Dutch AI Model GPT-NL Fuels Up with National News Archives
Collaboration Aims to Create Transparent, Copyright-Respecting AI Alternative
A significant stride has been made towards developing a Dutch artificial intelligence language model, with major news organizations partnering with research institute TNO. This initiative, tentatively named GPT-NL, seeks to create a homegrown competitor to global AI giants, trained on a vast trove of Dutch journalistic content.
Groundbreaking Data Agreement Paves Way for GPT-NL
An agreement has been finalized, granting TNO access to the archives of nearly all Dutch news companies. This collaboration, announced this Thursday, is a pivotal step for GPT-NL, with the AI model projected to be operational by the end of this year or early next. TNO is working alongside co-founders SURF and NFI to bring the project to fruition.
The deal allows TNO to utilize articles from major media groups like DPG and Mediahuis, including publications such as *NRC*, as well as content from the branch organization NDP Nieuwsmedia and the news service ANP. This influx of data effectively doubles the resources available for developing GPT-NL.
Addressing Copyright Concerns in AI Development
The project is backed by a €13.5 million investment from the Ministry of Economic Affairs, with the explicit goal of fostering “transparent, honest, and testable use of artificial intelligence.” GPT-NL is envisioned as the Dutch answer to AI models developed by international tech firms, which have faced criticism for utilizing copyrighted material without explicit permission or compensation.
“The biggest theft ever of copyright protected material.”
—Christian Van Thillo, CEO of DPG
This sentiment was echoed by Christian Van Thillo, CEO of DPG, who has previously decried the unauthorized use of journalistic work by AI companies. Internationally, media outlets have adopted varying stances; The New York Times has initiated legal action against OpenAI, while others like the Financial Times and The Guardian have opted to license their data to AI firms.
A United Front Against Big Tech Dominance
In the Netherlands, news publishers have opted for a collective approach rather than individual deals with AI companies. This strategy aims to level the playing field, enabling smaller publishers to participate and pooling a larger dataset that is more attractive to AI developers. While the news companies are not currently receiving direct payment for their data contributions, they will share in any future revenues generated by GPT-NL.
Herman Wolswinkel, director of NDP Nieuwsmedia, highlighted the significance of this unified front:
“Big Tech companies regularly state that publishers stand in the way of AI-innovation, because it would not be possible to make agreements with all entitled people. That argument no longer counts in the Netherlands: there is now one counter where AI-makers, including the large technology companies, can go for a great, high-class data as axis.”
—Herman Wolswinkel, Director of NDP Nieuwsmedia
Articles from the past six months are excluded from the agreement. This measure is intended to prevent AI developers from creating tools that could directly compete with news organizations, particularly as a significant portion of the Dutch population, especially young people, already utilize chatbots for information. Wolswinkel emphasized the importance of maintaining the media’s role as a reliable news source.

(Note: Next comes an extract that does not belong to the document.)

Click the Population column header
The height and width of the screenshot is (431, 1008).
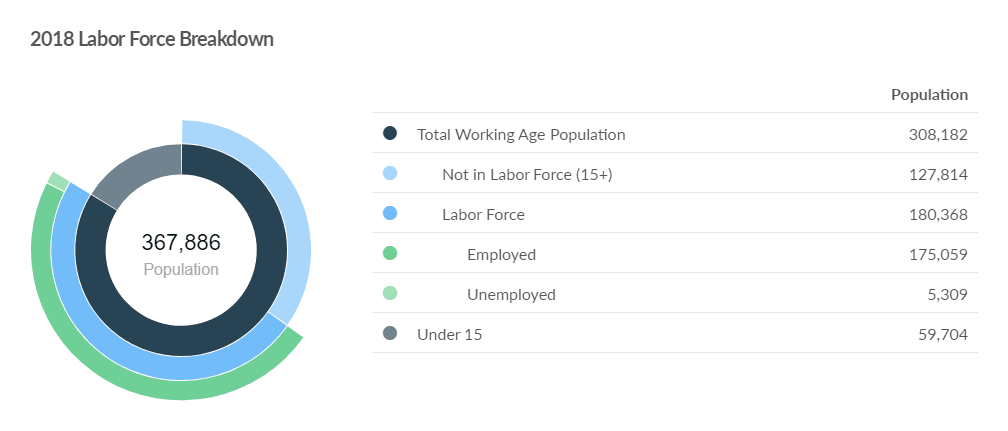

Building an Ethical AI with European Values
GPT-NL is set to distinguish itself from models like ChatGPT and Gemini through its commitment to copyright respect and data transparency. Unlike AI models trained on broadly scraped internet data, GPT-NL will incorporate content from authoritative sources such as parliamentary records, legal databases, and cultural institutions, in addition to the news archives. Personal data will be filtered to ensure compliance with European privacy regulations like the GDPR.
The AI model will not be freely available, initially targeting businesses, institutions, and governments for applications like customer service chatbots. Selmar Smit, founder of GPT-NL and manager of Science and Technology at TNO, likened GPT-NL’s development to providing further education to a student, acknowledging that the €13.5 million budget is modest compared to the billions available to large tech companies.
Smit sees strong potential for GPT-NL, particularly in serving the government and Dutch multinationals who must adhere to AVG compliance. He believes GPT-NL offers a secure alternative that could displace foreign AI models for organizations prioritizing data privacy and ethical standards. The project’s inception stemmed from a desire to reduce reliance on opaque, large American tech firms and to build an AI aligned with European values.
Navigating Domain Confusion
A note of caution has been issued regarding a similarly named website, gpt-nl.com, which TNO states is unaffiliated with their official project. The TNO GPT-NL website warns users about this imposter domain, which appears to have been registered by a “domain farmer” seeking to profit from the project’s name, which is not yet protected.